I enjoyed learning a lot about people analytics and am excited about the tremendous opportunities and potential of it, which can save lots of intensive human resources costs, and eliminate biases caused by some of the innate prejudices some may have. However, there are often both sides of the coin and having worked in compliance matters, I have always been one to be wary about potential risks and pitfalls, and how to safeguard against it. Hence, I found an article looking at what we need to be aware of when we gather so much data in a risk management standpoint.
As the article rightly points out, the large amount of sensitive information gathered about employee, sometimes with or without their knowledge, can range from information they provide intentionally, e.g. their home addresses and bank account statements, to minute details in their working behavior, how frequently some of them go to the bathroom, take pills during work, use which software and why, prefer what type of gadgets and accessories, to what they order for lunch, and in particular medical data as mentioned in the article which surprisingly can be “10 times” more valuable to criminals compared to normal credit card data, which may be of interest to some companies.
Thus, in addition to data privacy laws that different countries have to adhere to, for example the GDPR for the UK as mentioned in the article, there is the different layer when such data is stored in the cloud storage facility that spans in different countries, and data is transmitted across several jurisdictions, with varying privacy laws and data protection rights. Failure to protect the data with care, may lead to dire consequences, substantial fines such as a large proportion of turnover, as much as “4 percent worldwide turnover” or more as mentioned in the article, in addition to negative publicity and reputation costs which may undermine morale and customer confidence.
So, the next question comes in to play?

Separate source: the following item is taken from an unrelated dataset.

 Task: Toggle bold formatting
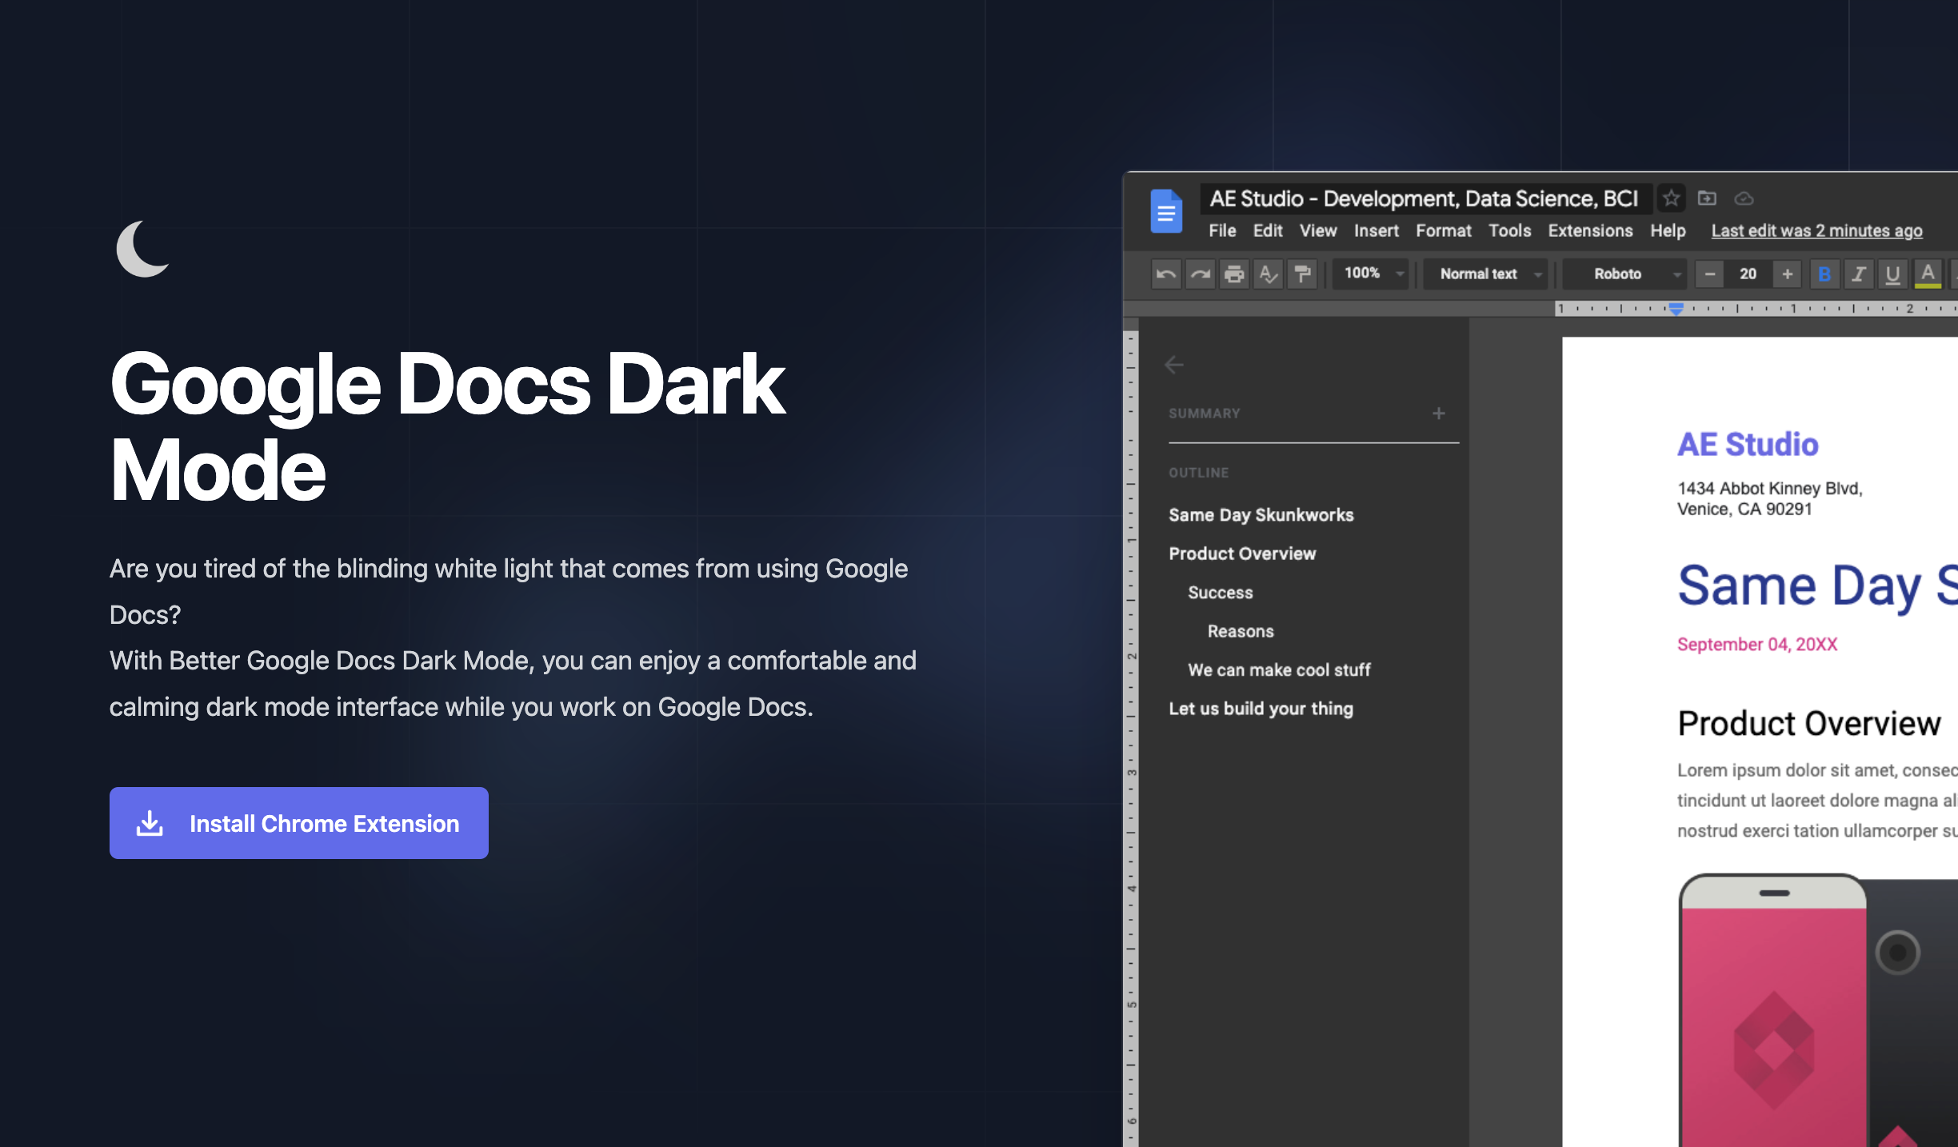[x=1824, y=274]
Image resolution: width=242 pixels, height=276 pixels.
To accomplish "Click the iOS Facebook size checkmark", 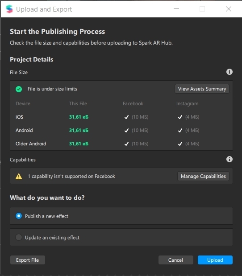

Can we believe that we are safe when we have anti-virus software and the usual firewalls infrastructure? The answer is clearly no, as I believe most of us have already heard of data breaches even in the companies and places, we believe are most secure, even before this article. The article also brings out dire fact that sometimes employees so called insiders, can be found to be even more dangerous to the threat of data breach, which can range from innocent breaches of information with no ulterior motive resulting from lack of awareness that their ordinary mobile and computer habits such as using a public Wi-Fi to transmit emails can be dangerous, to the even more unexpected and extreme acts of disgruntled employees, who may expose data as in a supermarket’s case. Since prevention is better than cure, human resources does have an important job in educating it’s employees in securing their data from on boarding, from finding computer consultants to encrypt data to ensure personal information is stored separately from the data, find good lawyers skilled in the various locations in which data is used and stored to ensure compliance with data privacy laws, set up good internal control policies to ensure data is not used for the purposes beyond what is consented by the employees and abuse does not take place, and to also keep employee’s morale in check, and allow stressed or disgruntled productive outlets in venting, thereby reducing the risk of data related hate crime. Overall, this is both a science and an art in striking the right balance in allowing people analytics to reach its most benevolent potential, while continuing to inspire, trust, respect and confidence about employees so they can rest assured that their data is in good hands, for good purpose, to maximize their productivity, and increases the chances that the right persons with the right skills are selected for the right jobs.